* [TO DO]
Write the next part of the Zulip thread on linear independence of a non-hardcoded list of vectors, picking up after its last message.

* [SELECTION]
◆ ◆ ◆ ◆
Zulip Chat Archive
Stream: new members
Topic: linear independent with a non-hardcoded list of vectors
David Chanin (Jul 25 2022 at 10:38):
I understand I can say linear_independent ℝ ![![1,2,3], ![4,5,6]] when I have a hardcoded matrix like this, but I can't figure out how to say a list of vectors of length m are linearly independent. I'm trying to prove the following:
If v1,v2,...,vm is linearly independent in V, then 5v1-4v2, v2,...,vm then is also linearly independent.
I tried using a set with insert as follows, but linear_independent seems like it needs a matrix and not a set of vectors.
example
(k : Type)
(V : Type)
[field k] [add_comm_group V] [module k V]
(v1 v2 : V)
(remainingV: set V)
:
linear_independent k (insert v1 (insert v2 remainingV)) → linear_independent k (insert (5 • v1 - 4
• v2) (insert v2 remainingV))
:= begin
sorry
end
Is there a way to specify a matrix that's a set of vectors of length m without hardcoding specific vectors into a matrix?
Eric Wieser (Jul 25 2022 at 11:38):
Perhaps what you're missing is that ![a, b, c] is notation for matrix.vec_cons a ![b, c]
Eric Wieser (Jul 25 2022 at 11:38):
insert is used for {a, b, c} notation
Eric Wieser (Jul 25 2022 at 11:39):
However, there's another way out here; while with ![a, b, c] you're using fin 3 as the index type, you can work with {a, b, c} if you use coe_sort {a, b, c} as the index type and coe as the function!
◆ ◆ ◆ ◆
* [PROVIDED DATA]
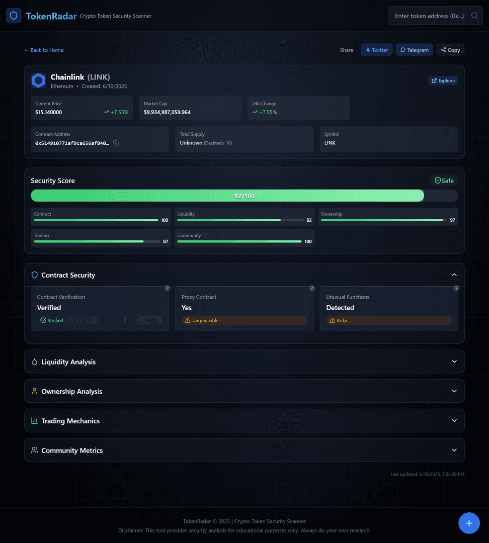Expand the Community Metrics section
The height and width of the screenshot is (543, 489).
(x=454, y=450)
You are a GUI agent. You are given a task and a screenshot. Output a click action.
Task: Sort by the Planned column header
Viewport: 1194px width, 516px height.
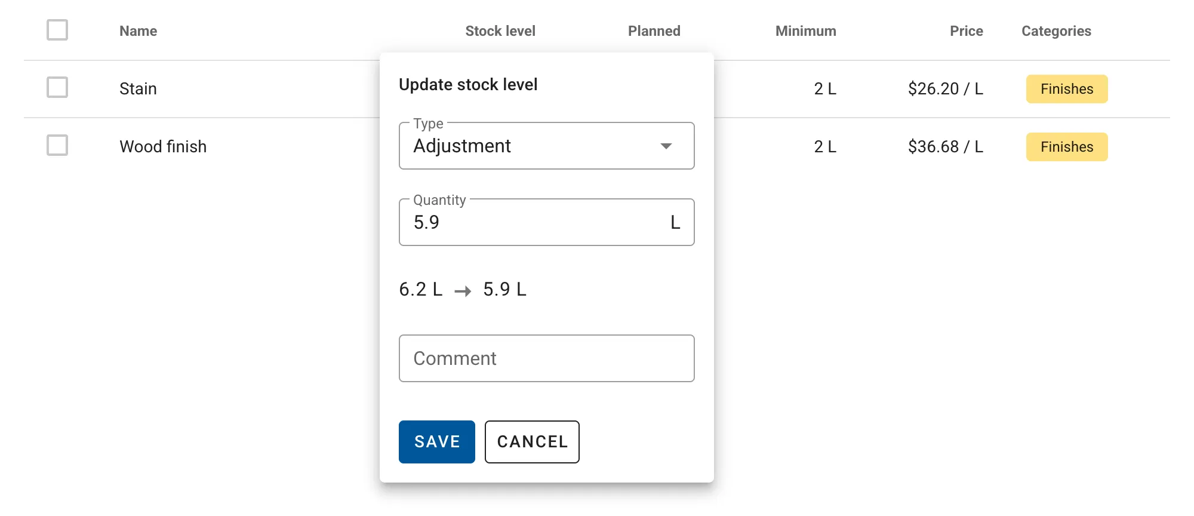[x=654, y=30]
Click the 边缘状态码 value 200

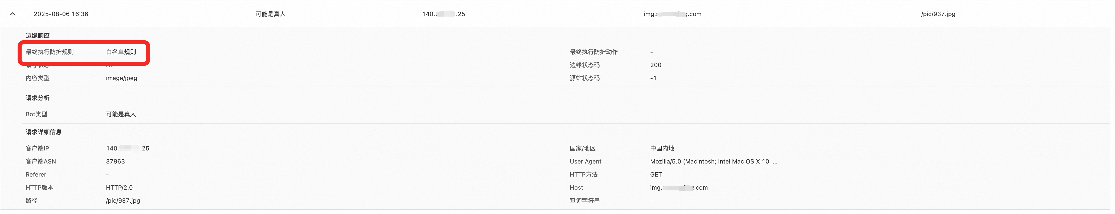coord(655,65)
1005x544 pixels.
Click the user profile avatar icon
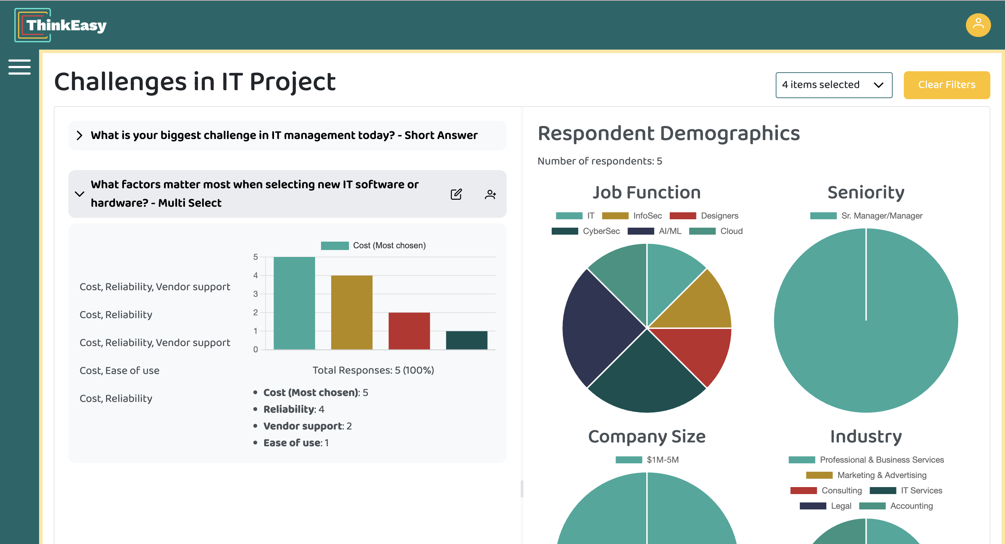[978, 25]
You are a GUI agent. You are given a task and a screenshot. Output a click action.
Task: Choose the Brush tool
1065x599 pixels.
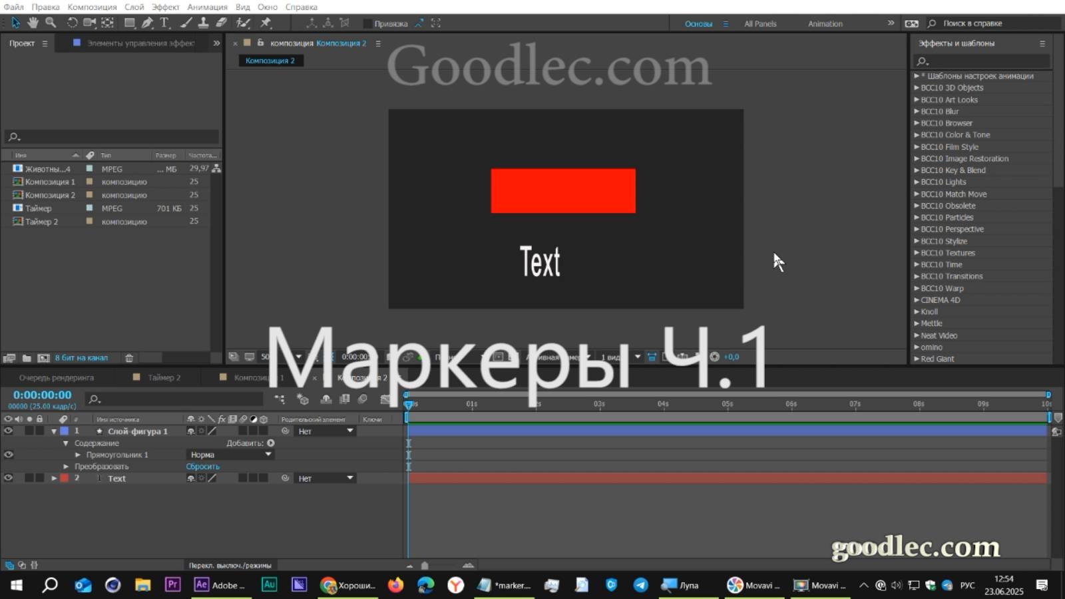click(184, 22)
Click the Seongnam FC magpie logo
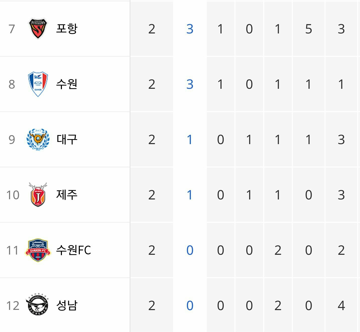 [x=37, y=305]
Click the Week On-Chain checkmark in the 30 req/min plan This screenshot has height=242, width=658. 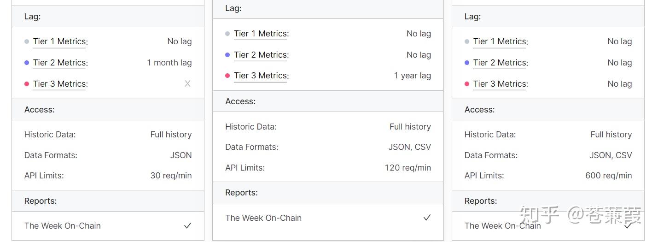[187, 226]
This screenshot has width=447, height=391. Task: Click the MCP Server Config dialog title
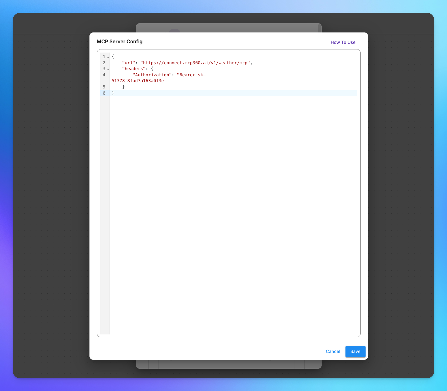pos(119,41)
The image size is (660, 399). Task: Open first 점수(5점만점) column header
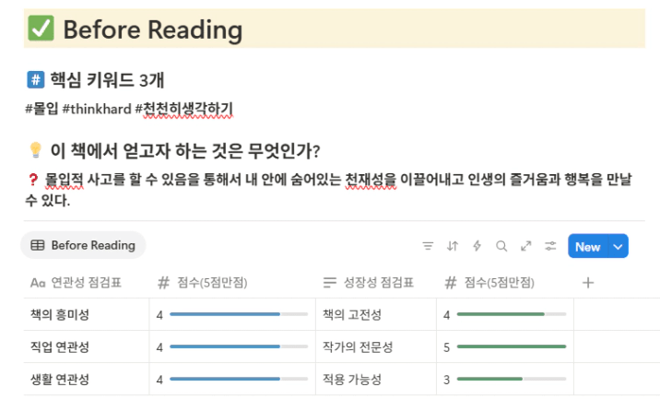pos(203,282)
◆ ◆ ◆ ◆
* [WRITTEN ANSWER]
Eric Wieser (Jul 25 2022 at 11:40):
Indeed, that's how docs#linear_independent_insert is stated
Eric Wieser (Jul 25 2022 at 11:41):
David Chanin said:
I tried using a set with
insertas follows, butlinear_independentseems like it needs a matrix and not a set of vectors.
Strictly speaking, ![![1,2,3], ![4,5,6]] is a tuple of tuples (or vector of vectors); a matrix would be !![1,2,3; 4,5,6].
David Chanin (Jul 25 2022 at 19:45):
aah ok, I think I understand what you mean (at least with vec_cons). I can write the following and it doesn't error! Now just need to figure how to actually prove it...
open matrix
example
(k : Type)
(V : Type)
(m : ℕ)
[field k] [add_comm_group V] [module k V]
(v1 v2 : V)
(baseV: fin m → V)
:
linear_independent k (vec_cons v1 (vec_cons v2 baseV)) → linear_independent k (vec_cons (5 • v1 - 4
• v2) (vec_cons v2 baseV))
:= begin ... end
David Chanin (Jul 25 2022 at 19:56):
Thank you so much for the tips!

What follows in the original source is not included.